▶ _What to work on_
Starting at the line that contains "Instruction: Click The" and stopping at the line that contains "Given: Open the 共有 ribbon tab", restate each line of the records below exactly. Omit the pictures.

─── Data provided ───

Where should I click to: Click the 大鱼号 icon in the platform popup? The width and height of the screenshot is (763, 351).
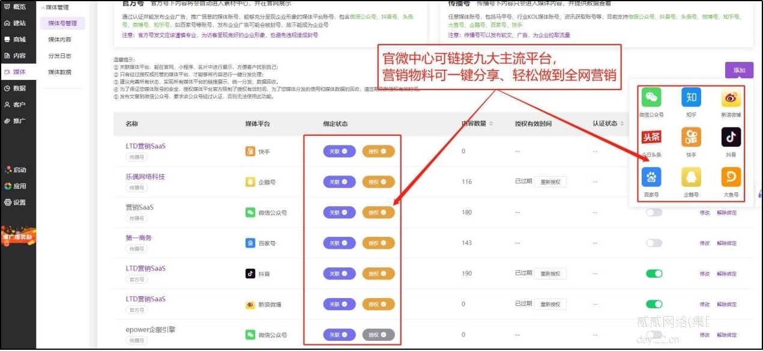(x=731, y=177)
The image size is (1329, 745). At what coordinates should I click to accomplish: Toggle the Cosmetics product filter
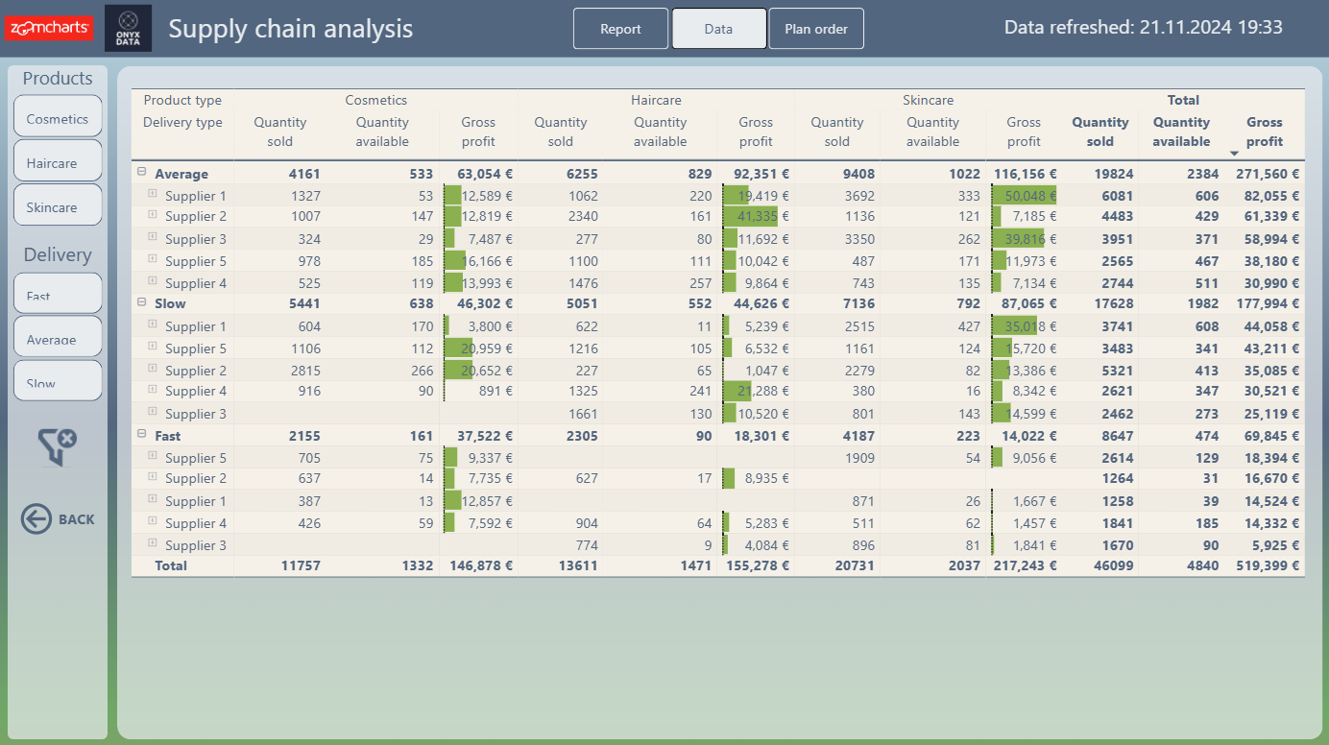(58, 116)
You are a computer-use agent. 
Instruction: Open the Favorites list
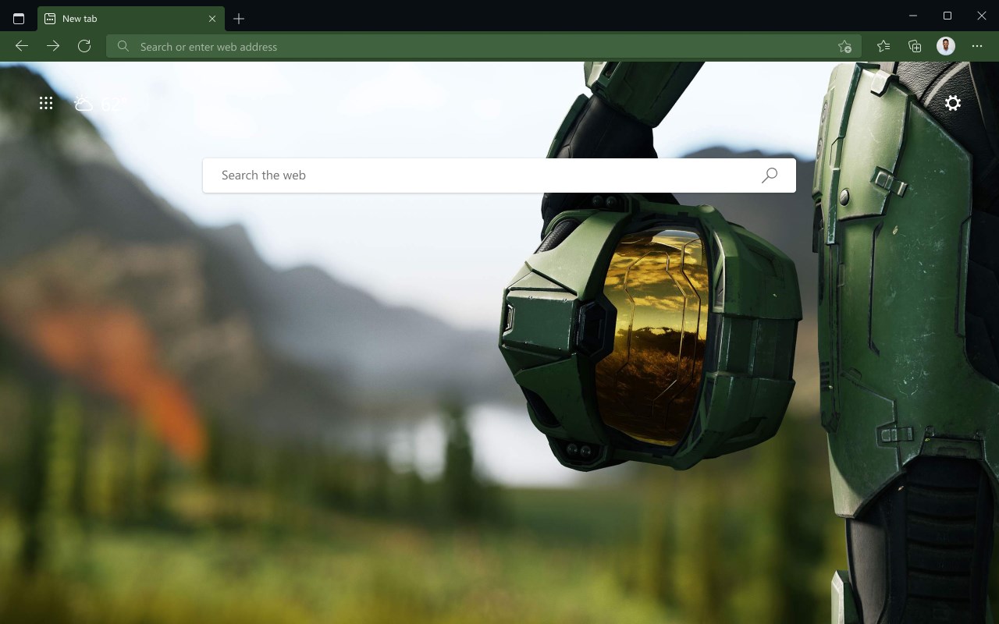pos(883,46)
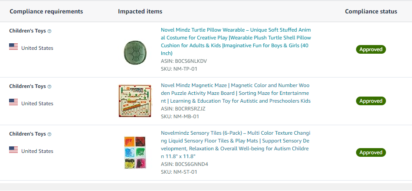Screen dimensions: 412x191
Task: Open the Novel Mindz Magnetic Maze product link
Action: [235, 93]
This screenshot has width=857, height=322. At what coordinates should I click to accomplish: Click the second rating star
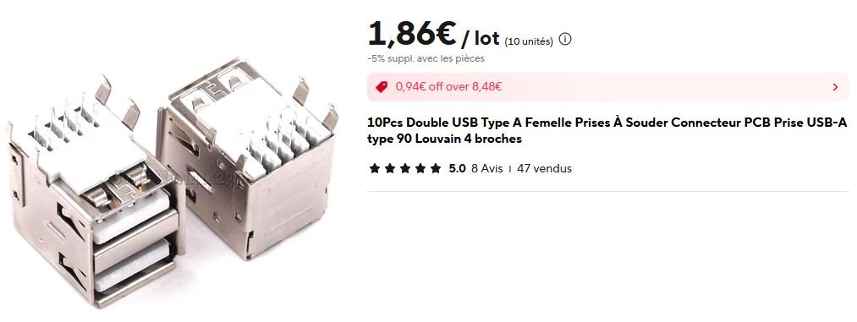(x=390, y=169)
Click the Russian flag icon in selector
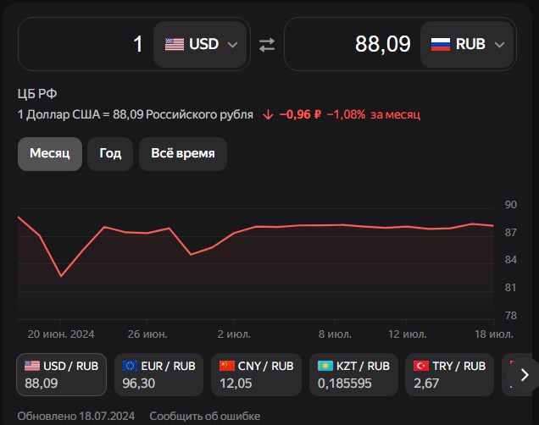Screen dimensions: 539x425 [441, 44]
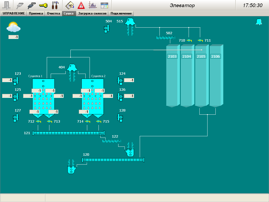
Task: Click the alarm bell icon
Action: pos(259,22)
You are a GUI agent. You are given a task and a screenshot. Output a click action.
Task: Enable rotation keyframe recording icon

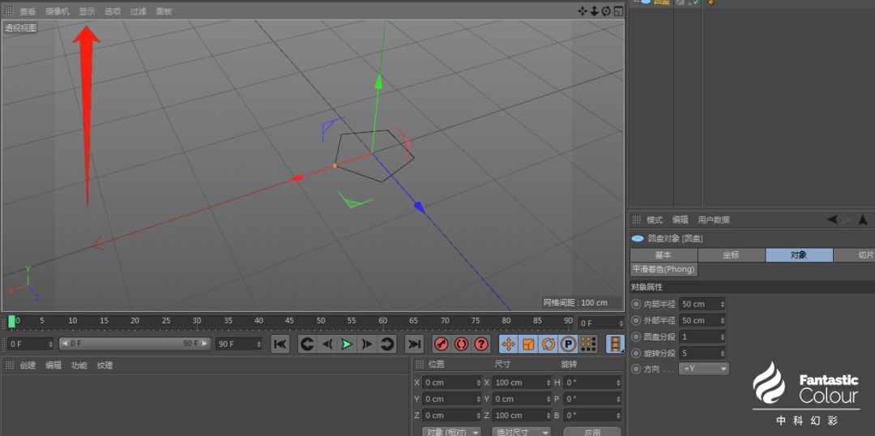tap(548, 344)
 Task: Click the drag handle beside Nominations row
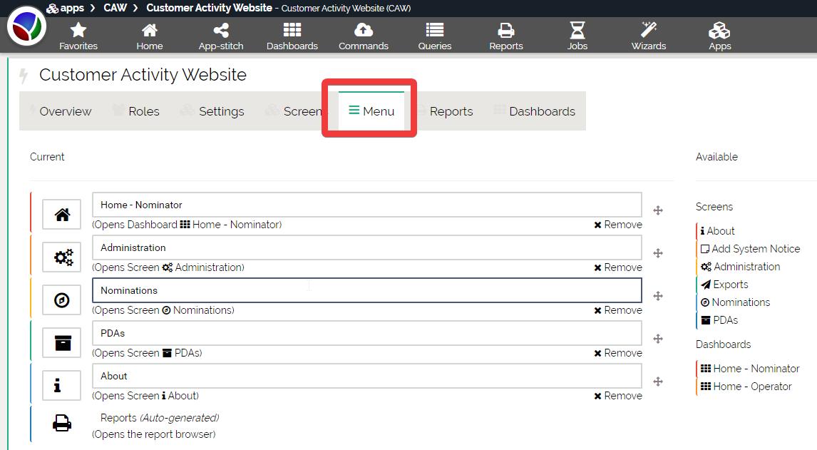pos(658,296)
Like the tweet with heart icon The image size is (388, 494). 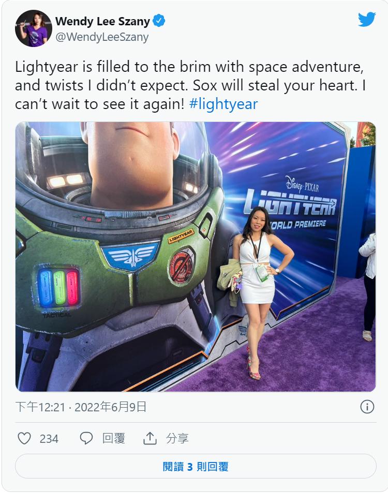(x=24, y=438)
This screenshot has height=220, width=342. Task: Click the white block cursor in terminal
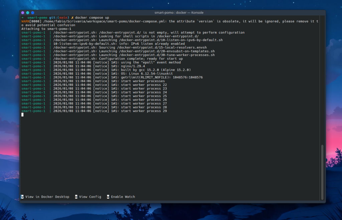click(x=22, y=115)
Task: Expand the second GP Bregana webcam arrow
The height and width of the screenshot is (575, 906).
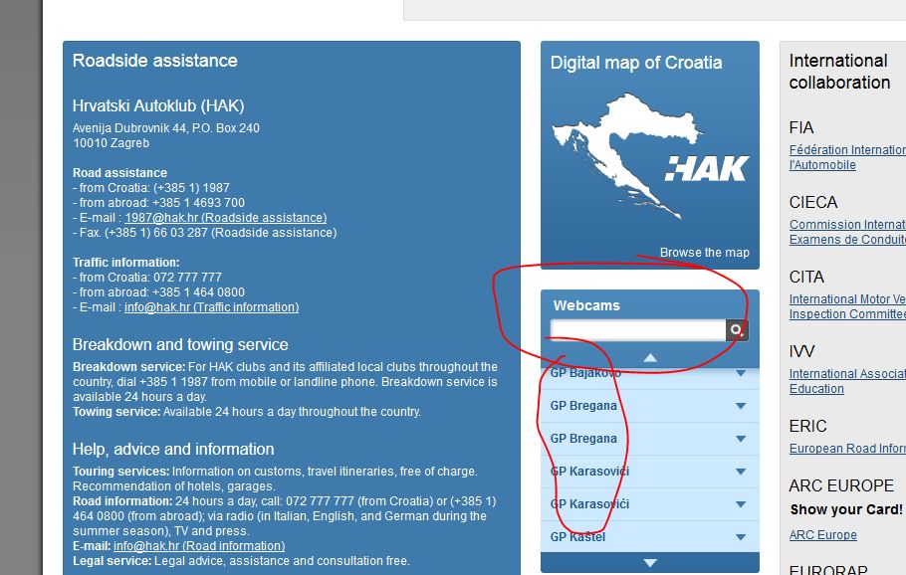Action: coord(741,439)
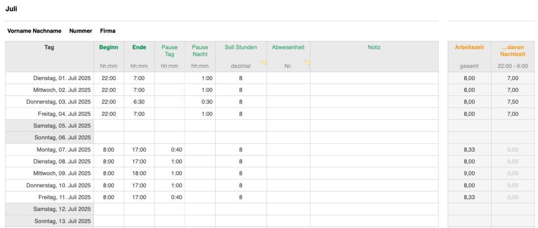
Task: Select Soll Stunden cell for Freitag, 11. Juli
Action: click(x=241, y=197)
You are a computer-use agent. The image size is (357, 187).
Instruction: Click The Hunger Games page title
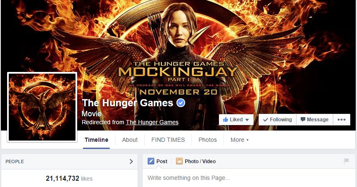pyautogui.click(x=128, y=103)
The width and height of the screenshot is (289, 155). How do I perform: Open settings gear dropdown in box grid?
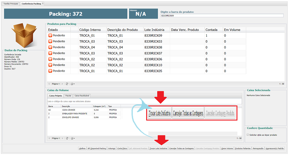73,138
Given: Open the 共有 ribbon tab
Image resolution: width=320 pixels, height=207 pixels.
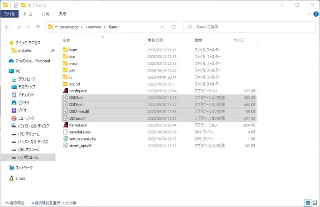Looking at the screenshot, I should click(x=45, y=14).
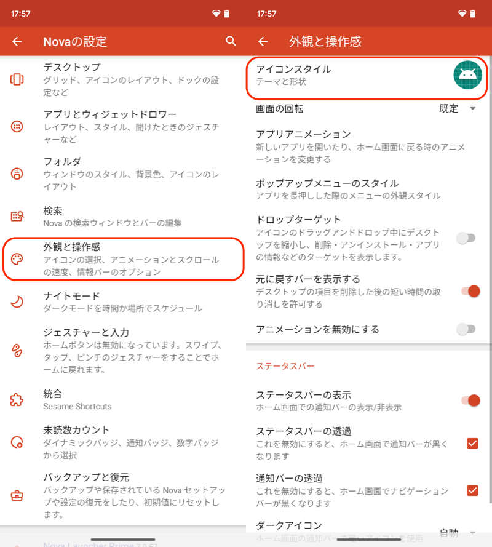The height and width of the screenshot is (547, 492).
Task: Toggle アニメーションを無効にする switch
Action: click(x=467, y=329)
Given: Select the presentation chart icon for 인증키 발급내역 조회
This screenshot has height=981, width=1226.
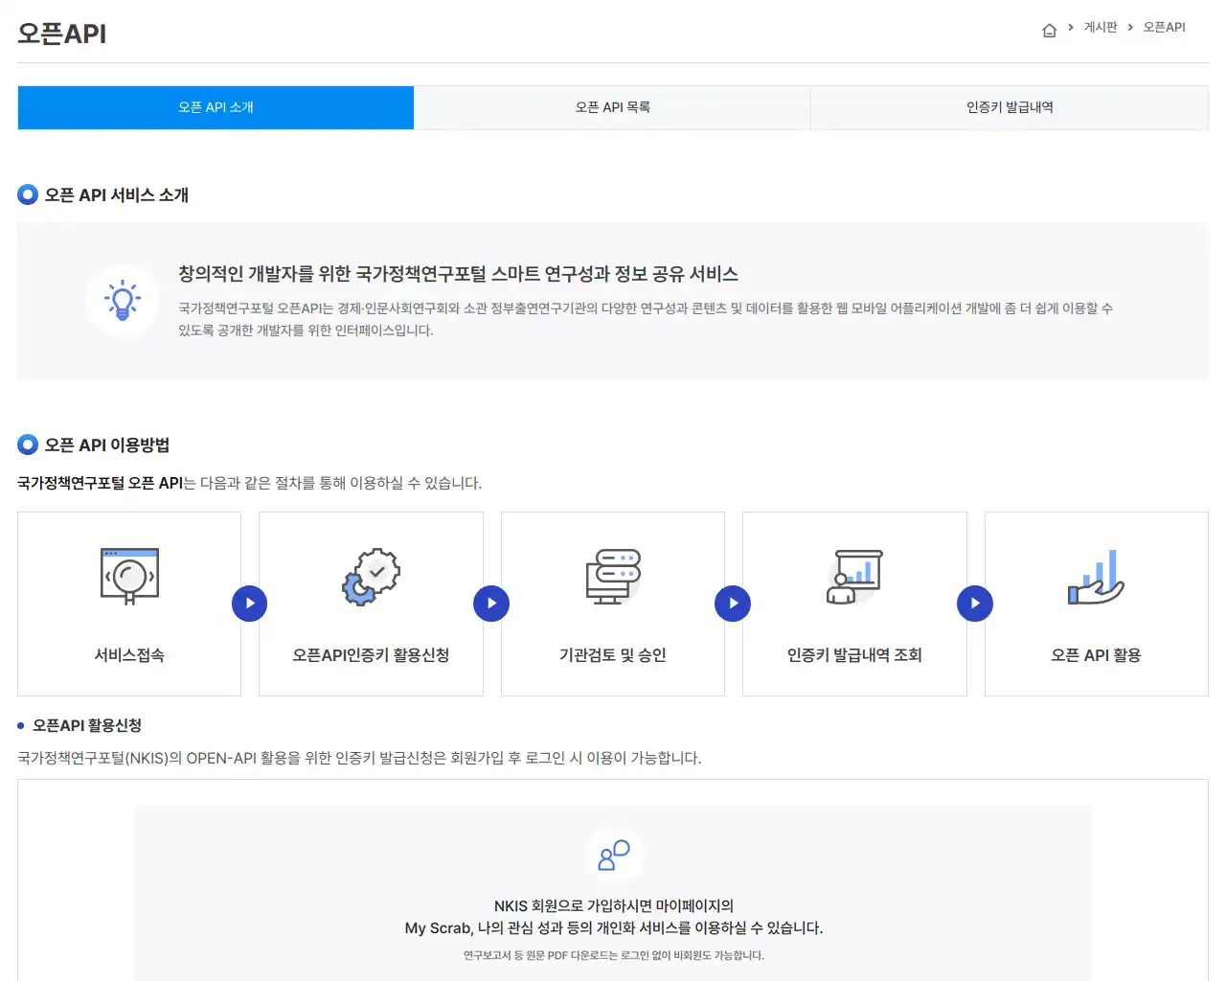Looking at the screenshot, I should coord(853,576).
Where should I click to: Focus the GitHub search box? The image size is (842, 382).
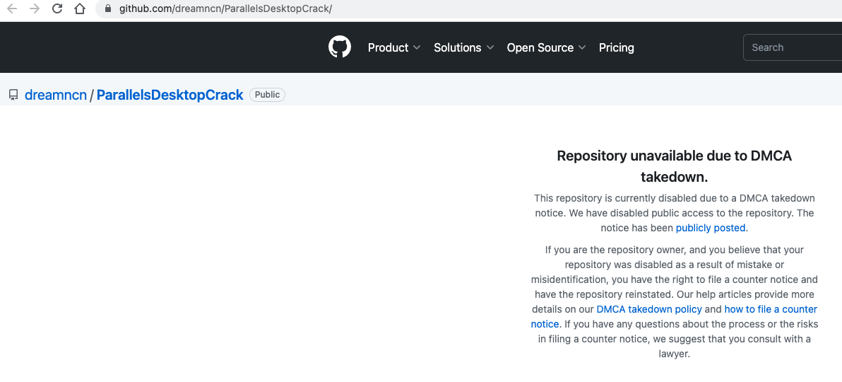point(791,47)

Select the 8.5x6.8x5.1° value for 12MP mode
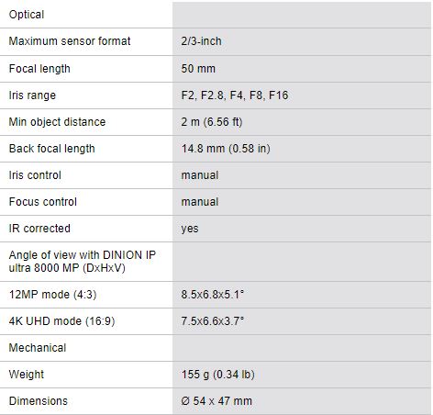[x=213, y=295]
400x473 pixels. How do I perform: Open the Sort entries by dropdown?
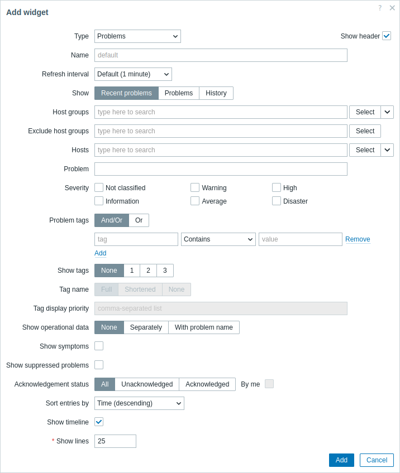(139, 403)
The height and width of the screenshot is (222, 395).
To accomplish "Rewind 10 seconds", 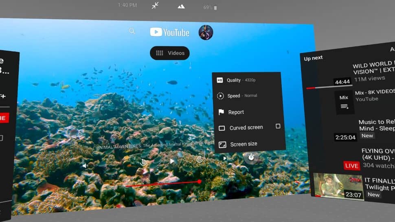I will (x=143, y=162).
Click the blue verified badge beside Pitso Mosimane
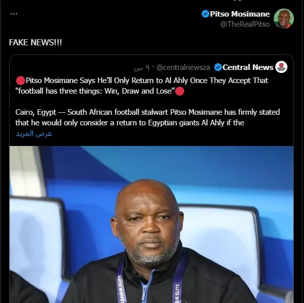This screenshot has height=303, width=304. coord(205,14)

───

▶ _Worked solution_
Instruction: Click The Hunger Games page title
pyautogui.click(x=128, y=103)
The width and height of the screenshot is (289, 155). How do I perform: Open settings gear dropdown in box grid?
73,138
Given: Open the 共有 ribbon tab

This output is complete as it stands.